MeDevIS replaces paper-based literature searches across multiple publications with non-standard device names, which can add to the complexity. Along with providing a single platform, MedevIS also aims to help make the naming of medical devices simpler.

MeDevIS references two international naming systems for medical devices – the European Medical Device Nomenclature (EMDN), mostly used in European countries for registration in the European database, and the Global Medical Device Nomenclature (GMDN) used in regulatory agencies in Australia, Canada, the United Kingdom and the USA and other Member States. The naming systems include coding and definitions and can be used in every country to facilitate registration for regulatory approval, procurement and supply, inventories in health facilities, tracking and pricing.

“The MeDevIS platform can be useful for national policymakers to develop or update their national lists for the procurement of health technologies and devices and can contribute to the progress towards universal health coverage,” said Dr. Deus Mubangizi, WHO Director for Health Products Policy and Standards in the Access to Medicines and Health Products Division. “It can also help agencies in health insurance and reimbursement policies for patients.”
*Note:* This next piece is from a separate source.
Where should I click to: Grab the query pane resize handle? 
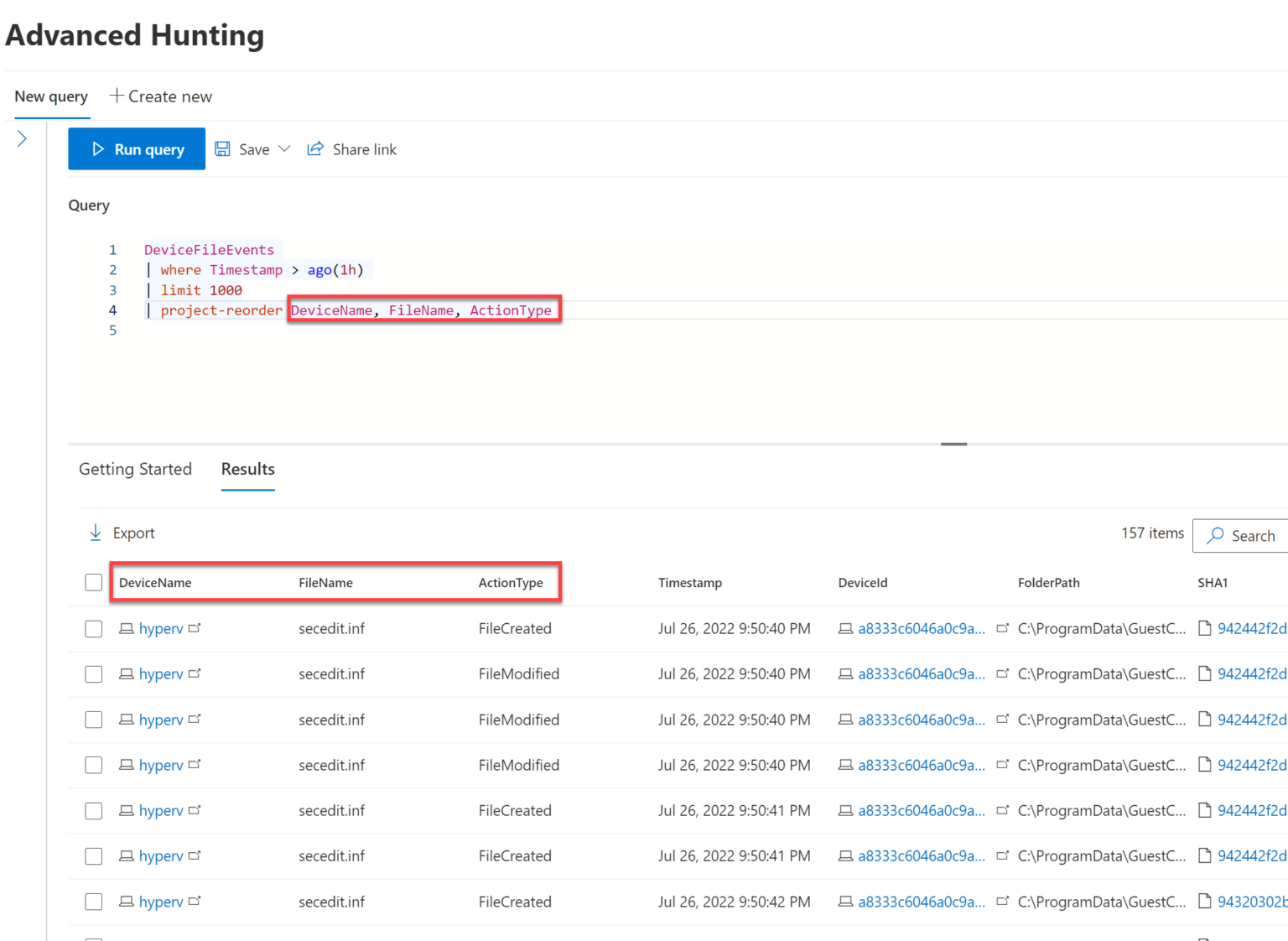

This is the first time WHO has developed such a global repository on medical devices, based on its experience with the WHO Priority Medical Devices List (MDL), which itself was based on the experience of creating the WHO Essential Medicines List (EML). Approaching its 50th anniversary in 2025, EML is regarded as a pillar of public health in countries across the world, supporting health progress and touching billions of lives.

WHO will be continually improving the MeDevIS platform, engaging multiple stakeholders and partners and expanding it with additional technologies and devices used in various health areas, including in pandemic and emergency settings.